Dataset records:
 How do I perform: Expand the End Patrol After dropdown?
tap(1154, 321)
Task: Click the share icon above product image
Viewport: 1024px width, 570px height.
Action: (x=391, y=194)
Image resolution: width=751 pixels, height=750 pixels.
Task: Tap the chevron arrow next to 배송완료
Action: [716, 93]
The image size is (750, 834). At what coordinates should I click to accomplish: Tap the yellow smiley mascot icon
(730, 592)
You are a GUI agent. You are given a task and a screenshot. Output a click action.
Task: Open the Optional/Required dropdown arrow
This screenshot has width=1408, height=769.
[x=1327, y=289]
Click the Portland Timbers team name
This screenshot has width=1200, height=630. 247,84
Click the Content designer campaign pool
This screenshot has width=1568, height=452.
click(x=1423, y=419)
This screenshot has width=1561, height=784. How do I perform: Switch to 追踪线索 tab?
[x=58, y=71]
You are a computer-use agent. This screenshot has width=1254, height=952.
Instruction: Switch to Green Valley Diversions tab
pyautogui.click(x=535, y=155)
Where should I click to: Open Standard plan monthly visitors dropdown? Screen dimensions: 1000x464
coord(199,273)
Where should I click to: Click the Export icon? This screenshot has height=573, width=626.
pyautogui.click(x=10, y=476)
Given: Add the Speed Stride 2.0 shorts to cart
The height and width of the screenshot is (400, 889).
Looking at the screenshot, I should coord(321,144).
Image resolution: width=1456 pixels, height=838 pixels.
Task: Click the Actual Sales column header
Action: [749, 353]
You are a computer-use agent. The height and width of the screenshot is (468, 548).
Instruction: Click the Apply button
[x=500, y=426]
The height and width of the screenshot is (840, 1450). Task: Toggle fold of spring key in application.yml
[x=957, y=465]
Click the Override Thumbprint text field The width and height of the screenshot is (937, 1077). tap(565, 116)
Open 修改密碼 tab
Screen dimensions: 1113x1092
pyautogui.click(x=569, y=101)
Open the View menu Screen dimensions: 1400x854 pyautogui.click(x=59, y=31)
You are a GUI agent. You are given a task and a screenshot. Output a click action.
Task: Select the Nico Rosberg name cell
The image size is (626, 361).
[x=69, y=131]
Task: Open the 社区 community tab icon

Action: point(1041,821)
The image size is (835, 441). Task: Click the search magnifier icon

Exercise prompt → Rewrite the records above with every "Instruction" renamed to "Goal", leaving everything else unchanged.

Response to this exercise →
 How do I perform: Expand the End Patrol After dropdown?
tap(1154, 321)
Task: Click the share icon above product image
Viewport: 1024px width, 570px height.
Action: (x=391, y=194)
Image resolution: width=751 pixels, height=750 pixels.
Task: Tap the chevron arrow next to 배송완료
Action: [716, 93]
The image size is (750, 834). At what coordinates should I click to accomplish: Tap the yellow smiley mascot icon
(730, 592)
You are a GUI agent. You are given a task and a screenshot. Output a click action.
Task: Open the Optional/Required dropdown arrow
This screenshot has width=1408, height=769.
[x=1327, y=289]
Click the Portland Timbers team name
This screenshot has width=1200, height=630. 247,84
Click the Content designer campaign pool
This screenshot has width=1568, height=452.
click(x=1423, y=419)
This screenshot has width=1561, height=784. How do I perform: Switch to 追踪线索 tab?
[x=58, y=71]
You are a computer-use agent. This screenshot has width=1254, height=952.
Goal: Switch to Green Valley Diversions tab
pyautogui.click(x=535, y=155)
Where should I click to: Open Standard plan monthly visitors dropdown? Screen dimensions: 1000x464
coord(199,273)
Where should I click to: Click the Export icon? This screenshot has height=573, width=626.
pyautogui.click(x=10, y=476)
Given: Add the Speed Stride 2.0 shorts to cart
The height and width of the screenshot is (400, 889).
Looking at the screenshot, I should coord(321,144).
Image resolution: width=1456 pixels, height=838 pixels.
Task: Click the Actual Sales column header
Action: [749, 353]
You are a computer-use agent. The height and width of the screenshot is (468, 548).
Goal: Click the Apply button
[x=500, y=426]
The height and width of the screenshot is (840, 1450). Task: Toggle fold of spring key in application.yml
[x=957, y=465]
Click the Override Thumbprint text field The width and height of the screenshot is (937, 1077). tap(565, 116)
Open 修改密碼 tab
Screen dimensions: 1113x1092
pyautogui.click(x=569, y=101)
Open the View menu Screen dimensions: 1400x854 pyautogui.click(x=59, y=31)
You are a GUI agent. You are given a task and a screenshot. Output a click action.
Task: Select the Nico Rosberg name cell
The image size is (626, 361).
[x=69, y=131]
Task: Open the 社区 community tab icon

Action: point(1041,821)
The image size is (835, 441). Task: Click the search magnifier icon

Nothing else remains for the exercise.